→ **TASK GOAL**: Every line from the one with "This screenshot has height=296, width=426." through the end of the entries below must be retyped exactly, and only those lines. The pictures are not part of the copy.

[Records contained in a dataset]
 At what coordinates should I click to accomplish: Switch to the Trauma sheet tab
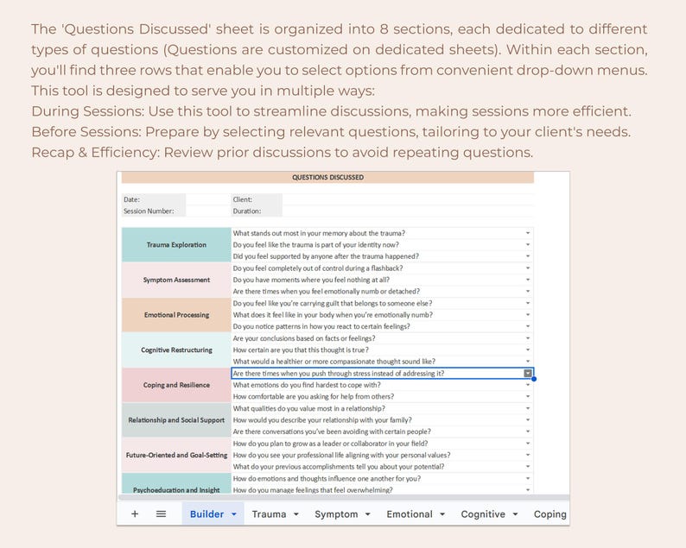[269, 514]
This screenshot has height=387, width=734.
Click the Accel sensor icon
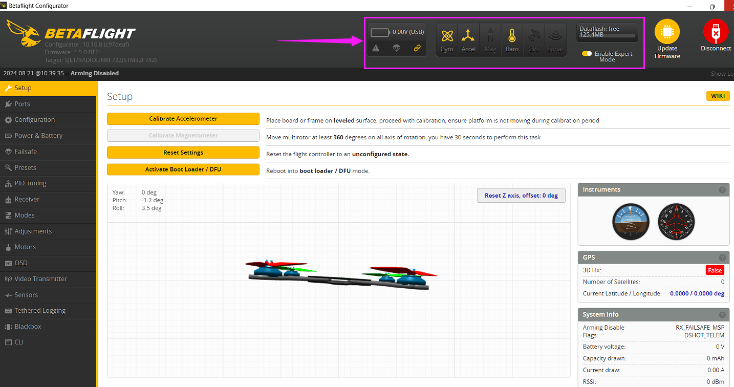[468, 37]
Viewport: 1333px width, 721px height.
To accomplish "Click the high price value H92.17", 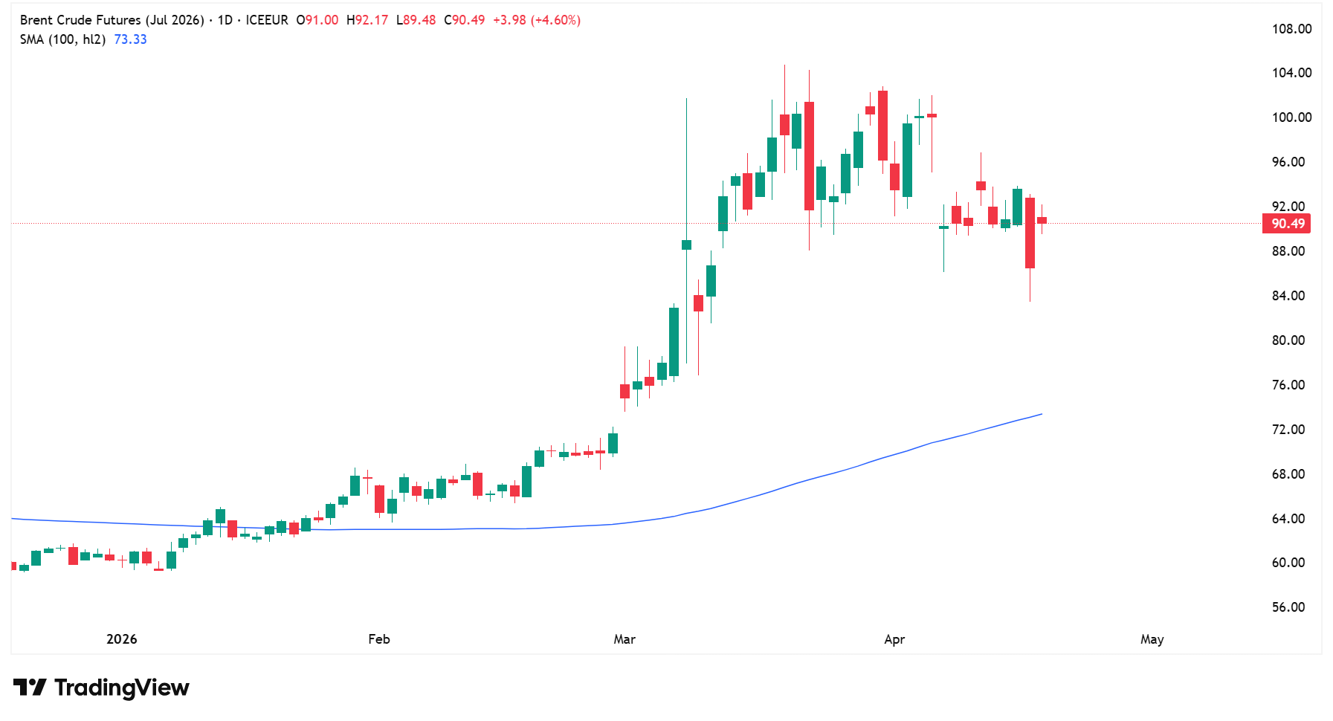I will (x=367, y=20).
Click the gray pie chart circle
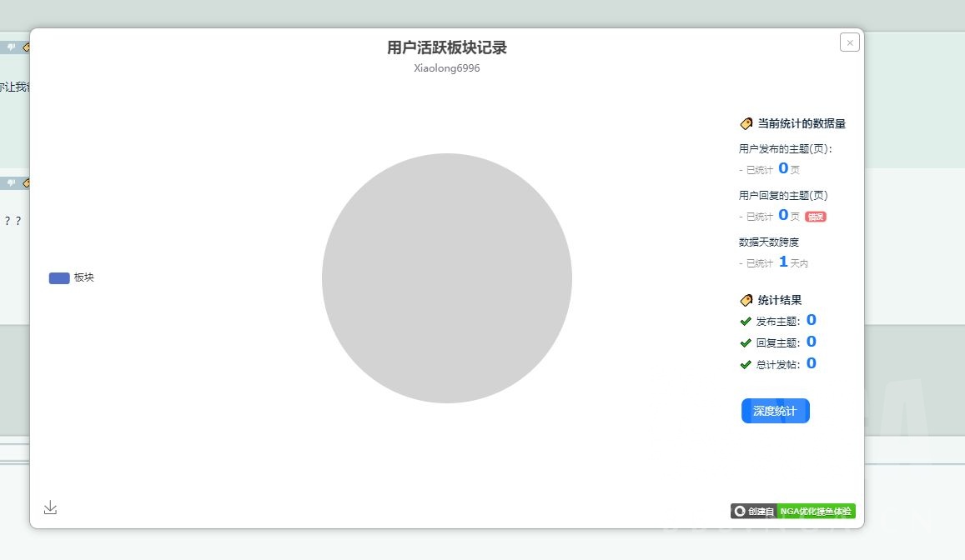 pyautogui.click(x=447, y=278)

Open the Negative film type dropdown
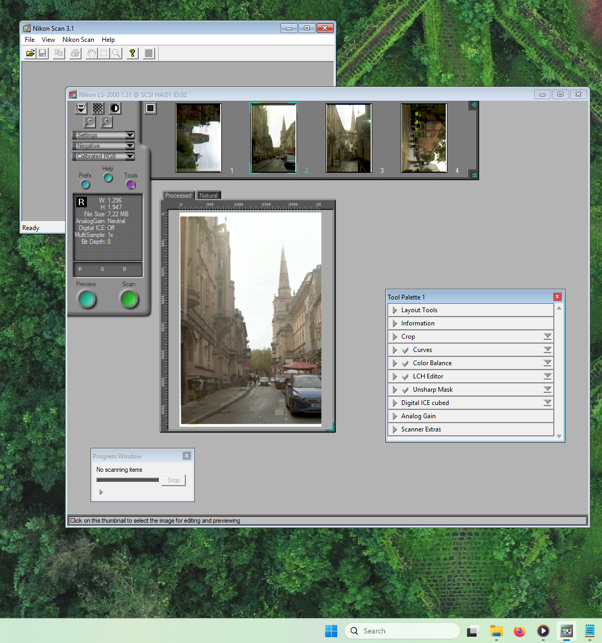tap(103, 146)
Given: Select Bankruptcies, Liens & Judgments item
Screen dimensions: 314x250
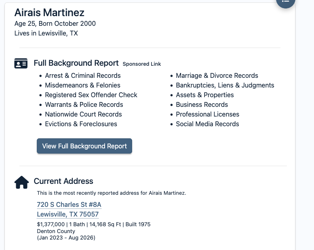Looking at the screenshot, I should [x=225, y=85].
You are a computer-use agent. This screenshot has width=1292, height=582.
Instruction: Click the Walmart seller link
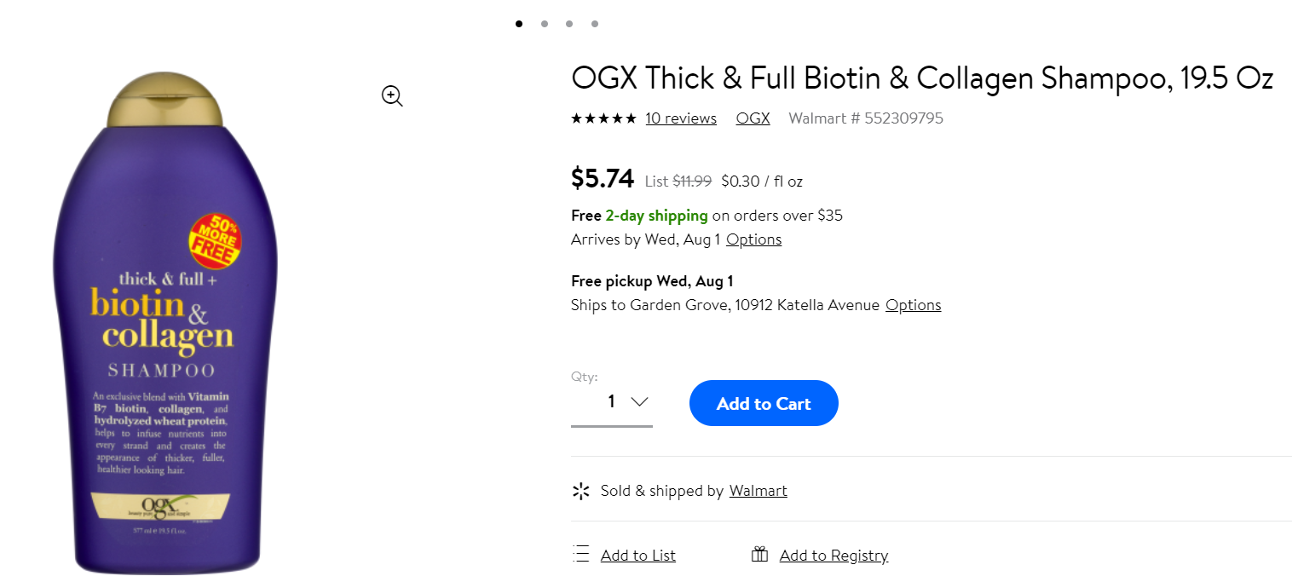click(758, 491)
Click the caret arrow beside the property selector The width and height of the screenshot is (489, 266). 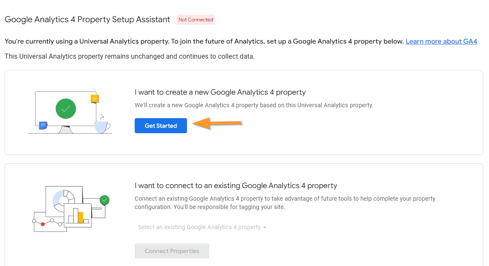pos(264,227)
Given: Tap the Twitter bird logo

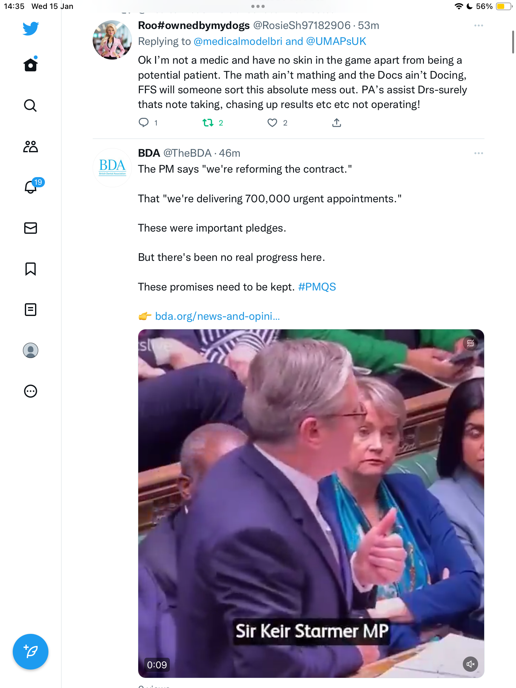Looking at the screenshot, I should click(x=31, y=28).
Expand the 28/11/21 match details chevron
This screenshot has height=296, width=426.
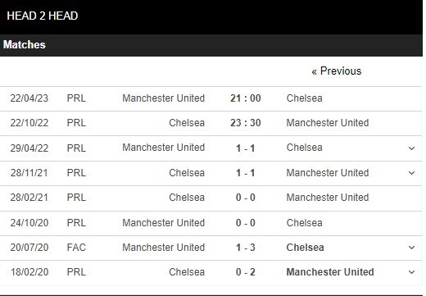[x=411, y=173]
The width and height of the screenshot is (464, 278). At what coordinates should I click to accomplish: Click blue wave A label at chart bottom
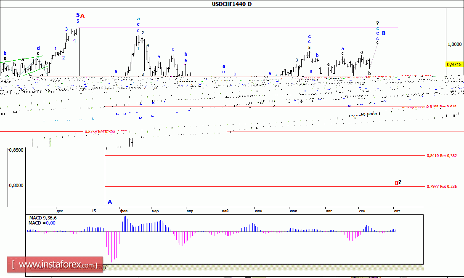click(x=110, y=201)
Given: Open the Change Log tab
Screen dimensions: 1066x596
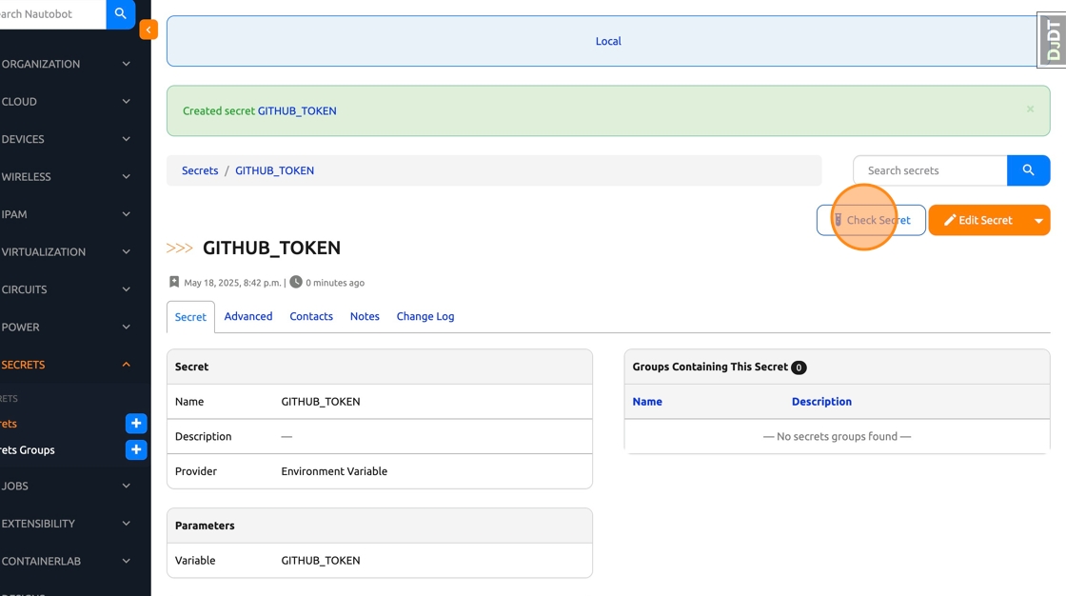Looking at the screenshot, I should tap(425, 316).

→ **ANSWER FOR THIS EXERCISE**:
This screenshot has height=296, width=426.
[x=411, y=173]
The width and height of the screenshot is (464, 278). At what coordinates should I click to accomplish: Click blue wave A label at chart bottom
click(x=110, y=201)
Given: Open the Change Log tab
Screen dimensions: 1066x596
Looking at the screenshot, I should tap(425, 316).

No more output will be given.